If you want an exact resistance value when using cheap resistors you need to measure, with your multimeter, the actual resistances of a lot of them of a given preferred value and select the one nearest to what you want. That won’t be necessary with LEDs as the variation from the preferred E12 value shouldn’t cause a problem. If you ever must have a very exact value you can combine resistors in series and parallel to achieve it.
Suppose We Want a 1200 Ω Resistor
From the table the first two colour bands would be Brown (1) then Red (2) giving 12. Of course it needs to be 100 times that value so we need to use the multiplier 100. The colour for that is Red. Thus we choose the best value from resistors with Brown Red Red bands. Ignore any other rings.

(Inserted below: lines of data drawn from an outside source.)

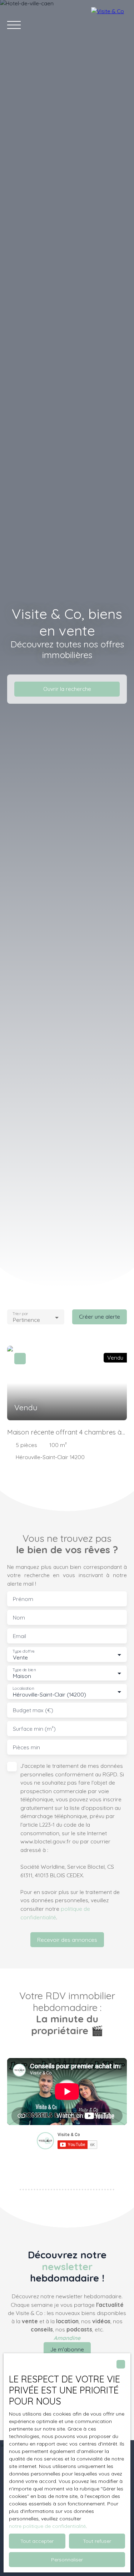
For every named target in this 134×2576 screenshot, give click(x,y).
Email (19, 1636)
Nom (19, 1617)
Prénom (23, 1599)
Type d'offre (24, 1651)
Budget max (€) (33, 1710)
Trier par (20, 1314)
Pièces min (26, 1747)
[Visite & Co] (109, 25)
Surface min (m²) (34, 1728)
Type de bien (24, 1670)
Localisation (23, 1688)
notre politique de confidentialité (47, 2526)
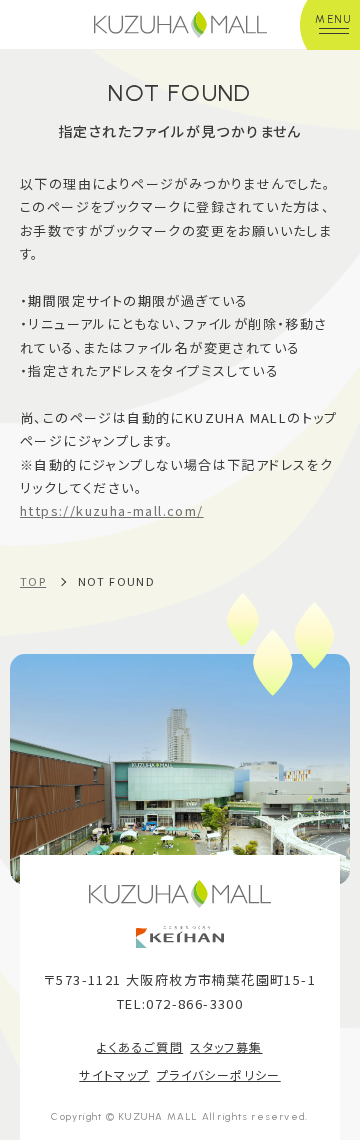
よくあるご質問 (140, 1046)
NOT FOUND (117, 581)
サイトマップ (114, 1074)
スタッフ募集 (226, 1046)
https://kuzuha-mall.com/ (112, 510)
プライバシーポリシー (219, 1074)
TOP (33, 581)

Read the wrong way this gives 220Ω but there will probably be a Silver or Gold tolerance band after the second red.
Power Rating
Resistors drop voltages so use energy. This means they get warm or even hot. They are designed to withstand a certain power. The currents used for LEDs are usually small so electrical powers are very small. This means that you can safely use 0.25 or 0.5W resistors.
To find what value resistor you need you must find the data for the LED, which you can get from the maker’s data sheet or the web listing. First you need the maximum current that the LED will take, normally given in mA (milliamps). More than this and it might fail. Less than this and it won’t be as bright. Current is always a trade-off between brightness and lifespan. It is always best to run electronic components at less than their maximum rating. Aim for about 80%. Don’t worry though. LEDs just stop working. They don’t blow up. Because they are cheap you can experiment to get the brightness you want. It won’t matter if you destroy a few. Just make sure you throw away the blown ones immediately. You can’t tell by looking. If you have bought a bag of anonymous LEDs without data you will just have to start with 5V and about 500Ω and just experiment.
Obviously the higher the voltage the higher the current will be and the brighter the LED will be. Now we must choose a resistor to keep the current in safe limits.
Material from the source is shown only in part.